2.4 De novo nitrite formation in blood

Traditionally auto-oxidation of NO was thought to be the major route of nitrite production. In blood however, the third order overall reaction of NO with oxygen (k=106 M−2 s−1), which forms nitrite, is kinetically unfavorable in comparison to the second order reaction of NO with hemoglobin (k=107 M−1s−1), which yields nitrate [49,50]. These considerations suggested the existence of metal-based enzymatic pathways for nitrite formation from NO. Indeed, we recently found that the plasma protein ceruloplasmin functions as an NO oxidase, catalyzing the one electron oxidation of NO to NO+, which is hydrated to form nitrite in plasma [35]. In these studies, depletion of ceruloplasmin from plasma was shown to decrease plasma nitrite levels after the addition of NO, while supplementation of blood with ceruloplasmin increased plasma nitrite yield after NO addition. Ceruloplasmin knockout mice had significantly lower basal plasma nitrite levels than wild type mice (0.53±0.03 vs. 0.79±0.08 μM) as well as decreased plasma NO oxidase activity. The basal plasma nitrite levels in mice correlated to their plasma NO oxidase activity (R2=0.62, p=0.01) demonstrating that ceruloplasmin-dependent NO oxidation is responsible for a substantial portion of basal nitrite levels [35].
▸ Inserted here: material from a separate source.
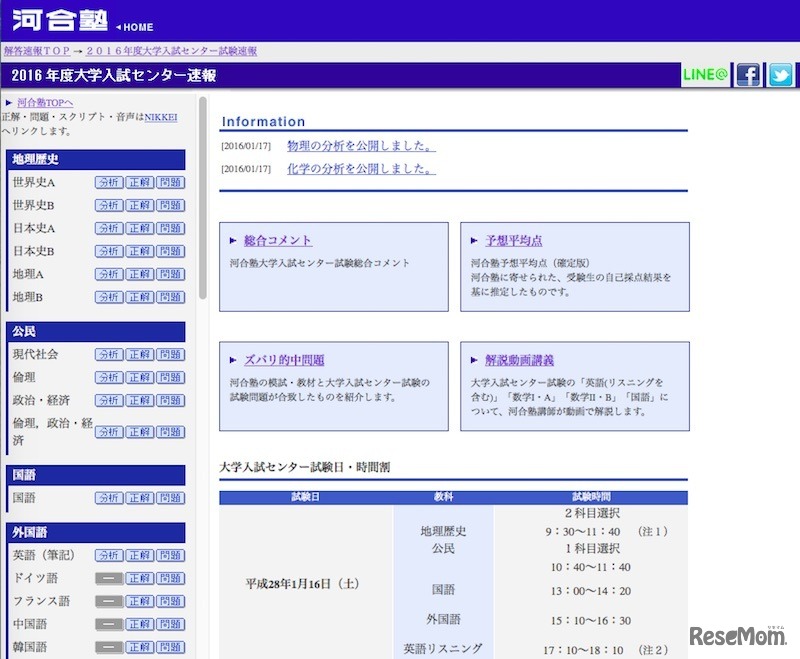
Task: Open 正解 for 英語（筆記）
Action: click(x=138, y=555)
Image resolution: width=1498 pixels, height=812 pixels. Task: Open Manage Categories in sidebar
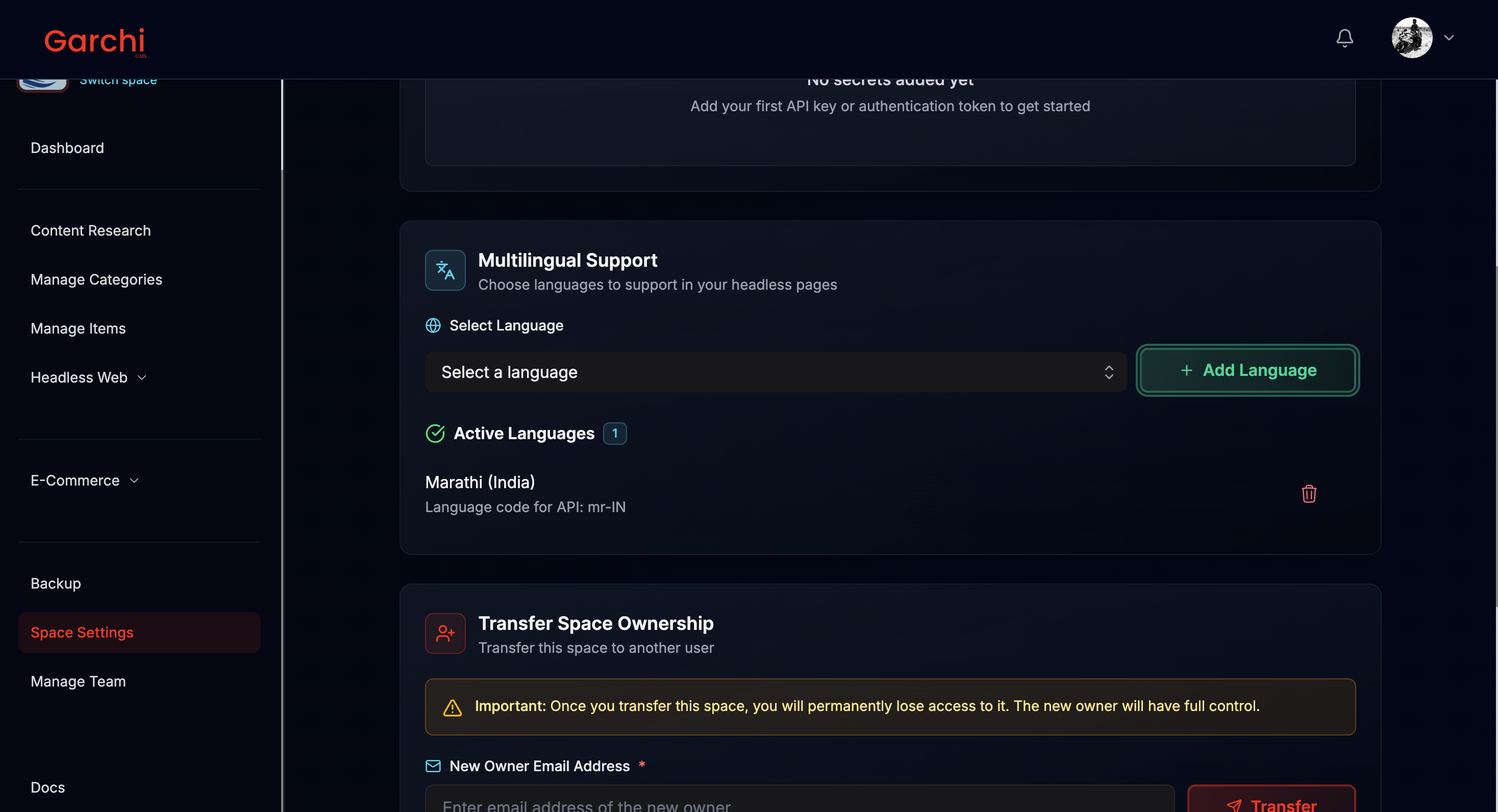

Consistent with a biological function of nitrite formed from ceruloplasmin-dependent oxidation of NO, ceruloplasmin knockout mice, after being subjected to hepatic IR, sustained significantly more liver injury than wild type mice as measured by an increase in the levels of plasma ALT. While this increased susceptibility could be due to a number of factors including the iron overload present in these mice, treatment of the ceruloplasmin deficient mice with intraperitoneal nitrite during ischemia restored ALT levels to that of wild type animals undergoing similar liver IR suggesting that the increased injury was due to the decreased basal nitrite concentration [35].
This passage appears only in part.